In the wake of MET and with the encouragement of federal competitive grants, states and districts rushed to design and implement new teacher evaluation systems that promised to be markedly different from those denounced in The Widget Effect. These new systems, it was hoped, would strengthen accountability and also help teachers improve their practice.

The new teacher evaluation systems have increased accountability, systematically tying employment to performance for the first time in public education history. They have provided school systems with information to make sounder human capital decisions. They have forced principals to prioritize classrooms over bus schedules and lunch menus, engendering much-needed conversations in many schools about the elements of good teaching.

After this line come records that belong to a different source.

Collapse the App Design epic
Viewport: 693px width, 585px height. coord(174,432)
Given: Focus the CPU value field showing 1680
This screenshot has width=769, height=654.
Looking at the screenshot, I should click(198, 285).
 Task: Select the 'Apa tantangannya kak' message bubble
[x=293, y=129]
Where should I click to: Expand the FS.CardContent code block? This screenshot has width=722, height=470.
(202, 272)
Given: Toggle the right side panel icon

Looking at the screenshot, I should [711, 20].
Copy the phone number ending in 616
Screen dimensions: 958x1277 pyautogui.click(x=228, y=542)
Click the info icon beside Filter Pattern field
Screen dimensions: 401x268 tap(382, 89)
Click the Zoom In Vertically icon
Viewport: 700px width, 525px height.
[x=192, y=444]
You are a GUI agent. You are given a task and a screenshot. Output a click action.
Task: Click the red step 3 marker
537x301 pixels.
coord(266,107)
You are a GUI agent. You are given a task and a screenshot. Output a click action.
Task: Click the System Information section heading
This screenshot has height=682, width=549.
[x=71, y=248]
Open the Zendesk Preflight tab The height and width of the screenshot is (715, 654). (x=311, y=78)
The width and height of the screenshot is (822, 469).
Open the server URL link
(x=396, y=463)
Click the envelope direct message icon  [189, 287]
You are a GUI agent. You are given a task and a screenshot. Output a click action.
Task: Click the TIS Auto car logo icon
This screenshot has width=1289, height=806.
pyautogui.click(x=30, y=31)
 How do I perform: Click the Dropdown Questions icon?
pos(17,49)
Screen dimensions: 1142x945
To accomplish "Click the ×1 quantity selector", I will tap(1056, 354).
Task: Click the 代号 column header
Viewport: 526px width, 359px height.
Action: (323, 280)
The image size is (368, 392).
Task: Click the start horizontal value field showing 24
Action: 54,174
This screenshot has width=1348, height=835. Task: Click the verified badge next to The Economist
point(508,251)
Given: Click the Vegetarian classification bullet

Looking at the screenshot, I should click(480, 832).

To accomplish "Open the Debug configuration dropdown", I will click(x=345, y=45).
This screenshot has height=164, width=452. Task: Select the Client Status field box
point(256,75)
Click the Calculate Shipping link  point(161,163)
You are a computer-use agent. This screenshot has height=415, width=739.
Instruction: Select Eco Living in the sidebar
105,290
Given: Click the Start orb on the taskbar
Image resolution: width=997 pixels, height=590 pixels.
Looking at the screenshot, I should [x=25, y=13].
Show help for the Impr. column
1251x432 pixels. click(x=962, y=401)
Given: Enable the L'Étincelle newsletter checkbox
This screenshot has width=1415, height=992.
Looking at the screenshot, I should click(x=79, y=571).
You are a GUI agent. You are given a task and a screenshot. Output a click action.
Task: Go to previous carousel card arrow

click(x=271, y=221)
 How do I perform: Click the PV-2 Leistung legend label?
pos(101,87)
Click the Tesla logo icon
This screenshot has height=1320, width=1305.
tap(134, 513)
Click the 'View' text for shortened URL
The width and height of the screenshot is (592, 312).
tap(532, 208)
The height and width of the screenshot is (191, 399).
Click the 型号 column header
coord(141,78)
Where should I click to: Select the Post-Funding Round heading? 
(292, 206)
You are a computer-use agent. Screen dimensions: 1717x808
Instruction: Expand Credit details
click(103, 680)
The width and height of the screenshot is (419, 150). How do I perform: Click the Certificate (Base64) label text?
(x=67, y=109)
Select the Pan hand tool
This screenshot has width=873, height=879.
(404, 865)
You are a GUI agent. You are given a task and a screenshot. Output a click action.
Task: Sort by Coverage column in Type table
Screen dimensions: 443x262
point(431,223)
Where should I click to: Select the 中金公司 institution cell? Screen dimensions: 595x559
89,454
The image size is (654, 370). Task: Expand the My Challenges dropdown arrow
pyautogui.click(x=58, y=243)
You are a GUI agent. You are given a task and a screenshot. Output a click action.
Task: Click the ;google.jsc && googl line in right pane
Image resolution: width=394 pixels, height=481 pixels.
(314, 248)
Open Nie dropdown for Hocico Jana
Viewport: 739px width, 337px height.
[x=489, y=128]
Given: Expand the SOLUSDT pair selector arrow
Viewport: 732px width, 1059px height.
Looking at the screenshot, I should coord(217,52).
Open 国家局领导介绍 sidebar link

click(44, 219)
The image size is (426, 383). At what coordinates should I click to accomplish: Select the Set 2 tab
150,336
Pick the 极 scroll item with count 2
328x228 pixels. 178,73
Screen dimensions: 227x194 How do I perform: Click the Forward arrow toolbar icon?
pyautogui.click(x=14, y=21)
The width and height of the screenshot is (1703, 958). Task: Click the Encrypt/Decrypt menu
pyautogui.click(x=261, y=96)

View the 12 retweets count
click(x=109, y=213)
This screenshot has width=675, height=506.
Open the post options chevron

And the best of the new measurement systems are supplying a foundation for a wide range of new, performance-based teacher roles that are making teaching more attractive.

But using the new systems to improve teaching has proven to be a more challenging task. It is a design problem. Teacher evaluation has been designed to fail at improvement in at least two ways. First, evaluation systems that expect all teachers to simultaneously fulfill accountability and improvement aims fail to recognize, let alone resolve, the tension between accountability and improvement.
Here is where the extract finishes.